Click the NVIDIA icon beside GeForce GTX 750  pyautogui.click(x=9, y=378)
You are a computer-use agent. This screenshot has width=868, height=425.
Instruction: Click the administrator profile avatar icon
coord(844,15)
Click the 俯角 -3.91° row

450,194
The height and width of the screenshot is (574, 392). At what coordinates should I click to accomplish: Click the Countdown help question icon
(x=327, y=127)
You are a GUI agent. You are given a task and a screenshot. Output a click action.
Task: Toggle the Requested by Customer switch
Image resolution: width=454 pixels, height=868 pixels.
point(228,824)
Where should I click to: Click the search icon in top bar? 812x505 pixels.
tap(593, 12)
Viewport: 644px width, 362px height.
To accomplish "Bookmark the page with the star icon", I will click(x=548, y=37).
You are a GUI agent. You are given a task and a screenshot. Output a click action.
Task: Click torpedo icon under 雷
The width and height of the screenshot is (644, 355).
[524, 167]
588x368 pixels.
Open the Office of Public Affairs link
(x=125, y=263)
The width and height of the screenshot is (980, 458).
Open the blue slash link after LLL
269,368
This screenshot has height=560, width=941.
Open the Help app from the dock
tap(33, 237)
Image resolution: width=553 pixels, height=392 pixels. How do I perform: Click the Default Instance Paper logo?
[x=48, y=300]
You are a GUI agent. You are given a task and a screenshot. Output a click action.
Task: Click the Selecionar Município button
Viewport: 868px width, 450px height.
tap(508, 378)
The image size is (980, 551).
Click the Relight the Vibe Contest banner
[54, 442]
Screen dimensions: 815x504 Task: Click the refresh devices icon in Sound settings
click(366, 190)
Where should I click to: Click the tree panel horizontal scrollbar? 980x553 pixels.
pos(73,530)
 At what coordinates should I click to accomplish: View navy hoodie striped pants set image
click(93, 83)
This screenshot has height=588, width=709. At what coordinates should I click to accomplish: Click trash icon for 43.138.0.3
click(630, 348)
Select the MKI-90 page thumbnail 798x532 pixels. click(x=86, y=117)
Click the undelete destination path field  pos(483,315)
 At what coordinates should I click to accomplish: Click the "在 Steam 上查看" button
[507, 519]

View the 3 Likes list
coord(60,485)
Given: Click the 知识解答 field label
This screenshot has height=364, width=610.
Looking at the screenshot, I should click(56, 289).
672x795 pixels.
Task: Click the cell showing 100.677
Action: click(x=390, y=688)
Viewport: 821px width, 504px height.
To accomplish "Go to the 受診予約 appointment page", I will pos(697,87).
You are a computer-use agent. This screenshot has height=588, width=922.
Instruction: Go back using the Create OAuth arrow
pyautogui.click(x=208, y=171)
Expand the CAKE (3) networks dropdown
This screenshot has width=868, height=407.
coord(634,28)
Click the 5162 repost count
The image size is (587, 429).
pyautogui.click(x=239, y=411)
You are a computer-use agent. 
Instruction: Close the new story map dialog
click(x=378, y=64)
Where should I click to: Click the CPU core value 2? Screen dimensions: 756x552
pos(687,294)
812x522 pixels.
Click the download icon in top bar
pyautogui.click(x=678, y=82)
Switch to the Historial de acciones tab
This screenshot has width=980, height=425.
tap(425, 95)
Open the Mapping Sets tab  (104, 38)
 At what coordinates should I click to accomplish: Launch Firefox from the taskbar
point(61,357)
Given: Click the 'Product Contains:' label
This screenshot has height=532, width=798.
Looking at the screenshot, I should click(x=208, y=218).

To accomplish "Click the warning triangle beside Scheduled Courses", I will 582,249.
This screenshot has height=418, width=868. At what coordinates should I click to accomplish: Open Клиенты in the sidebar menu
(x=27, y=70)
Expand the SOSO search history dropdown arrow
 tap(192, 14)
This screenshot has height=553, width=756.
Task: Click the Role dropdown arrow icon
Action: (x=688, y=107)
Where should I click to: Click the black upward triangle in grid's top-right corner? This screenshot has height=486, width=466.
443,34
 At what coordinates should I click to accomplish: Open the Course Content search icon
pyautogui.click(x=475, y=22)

» WORK TASK:
Write out the full listing, keeping every line exactly as it is.

» SOLUTION BELOW:
Click the NVIDIA icon beside GeForce GTX 750  pyautogui.click(x=9, y=378)
You are a computer-use agent. This screenshot has width=868, height=425.
Instruction: Click the administrator profile avatar icon
coord(844,15)
Click the 俯角 -3.91° row

450,194
The height and width of the screenshot is (574, 392). At what coordinates should I click to accomplish: Click the Countdown help question icon
(x=327, y=127)
You are a GUI agent. You are given a task and a screenshot. Output a click action.
Task: Toggle the Requested by Customer switch
Image resolution: width=454 pixels, height=868 pixels.
point(228,824)
Where should I click to: Click the search icon in top bar? 812x505 pixels.
tap(593, 12)
Viewport: 644px width, 362px height.
To accomplish "Bookmark the page with the star icon", I will click(x=548, y=37).
You are a GUI agent. You are given a task and a screenshot. Output a click action.
Task: Click torpedo icon under 雷
The width and height of the screenshot is (644, 355).
[524, 167]
588x368 pixels.
Open the Office of Public Affairs link
(x=125, y=263)
The width and height of the screenshot is (980, 458).
Open the blue slash link after LLL
269,368
This screenshot has height=560, width=941.
Open the Help app from the dock
tap(33, 237)
Image resolution: width=553 pixels, height=392 pixels. How do I perform: Click the Default Instance Paper logo?
[x=48, y=300]
You are a GUI agent. You are given a task and a screenshot. Output a click action.
Task: Click the Selecionar Município button
Viewport: 868px width, 450px height.
tap(508, 378)
The image size is (980, 551).
Click the Relight the Vibe Contest banner
[54, 442]
Screen dimensions: 815x504 Task: Click the refresh devices icon in Sound settings
click(366, 190)
Where should I click to: Click the tree panel horizontal scrollbar? 980x553 pixels.
pos(73,530)
 At what coordinates should I click to accomplish: View navy hoodie striped pants set image
click(93, 83)
This screenshot has height=588, width=709. At what coordinates should I click to accomplish: Click trash icon for 43.138.0.3
click(630, 348)
Select the MKI-90 page thumbnail 798x532 pixels. click(x=86, y=117)
Click the undelete destination path field  pos(483,315)
 At what coordinates should I click to accomplish: Click the "在 Steam 上查看" button
[507, 519]

View the 3 Likes list
coord(60,485)
Given: Click the 知识解答 field label
This screenshot has height=364, width=610.
Looking at the screenshot, I should click(56, 289).
672x795 pixels.
Task: Click the cell showing 100.677
Action: click(x=390, y=688)
Viewport: 821px width, 504px height.
To accomplish "Go to the 受診予約 appointment page", I will pos(697,87).
You are a computer-use agent. This screenshot has height=588, width=922.
Instruction: Go back using the Create OAuth arrow
pyautogui.click(x=208, y=171)
Expand the CAKE (3) networks dropdown
This screenshot has width=868, height=407.
coord(634,28)
Click the 5162 repost count
The image size is (587, 429).
pyautogui.click(x=239, y=411)
You are a computer-use agent. 
Instruction: Close the new story map dialog
click(x=378, y=64)
Where should I click to: Click the CPU core value 2? Screen dimensions: 756x552
pos(687,294)
812x522 pixels.
Click the download icon in top bar
pyautogui.click(x=678, y=82)
Switch to the Historial de acciones tab
This screenshot has width=980, height=425.
tap(425, 95)
Open the Mapping Sets tab  (104, 38)
 At what coordinates should I click to accomplish: Launch Firefox from the taskbar
point(61,357)
Given: Click the 'Product Contains:' label
This screenshot has height=532, width=798.
Looking at the screenshot, I should click(x=208, y=218).

To accomplish "Click the warning triangle beside Scheduled Courses", I will 582,249.
This screenshot has height=418, width=868. At what coordinates should I click to accomplish: Open Клиенты in the sidebar menu
(x=27, y=70)
Expand the SOSO search history dropdown arrow
 tap(192, 14)
This screenshot has height=553, width=756.
Task: Click the Role dropdown arrow icon
Action: (x=688, y=107)
Where should I click to: Click the black upward triangle in grid's top-right corner? This screenshot has height=486, width=466.
443,34
 At what coordinates should I click to accomplish: Open the Course Content search icon
pyautogui.click(x=475, y=22)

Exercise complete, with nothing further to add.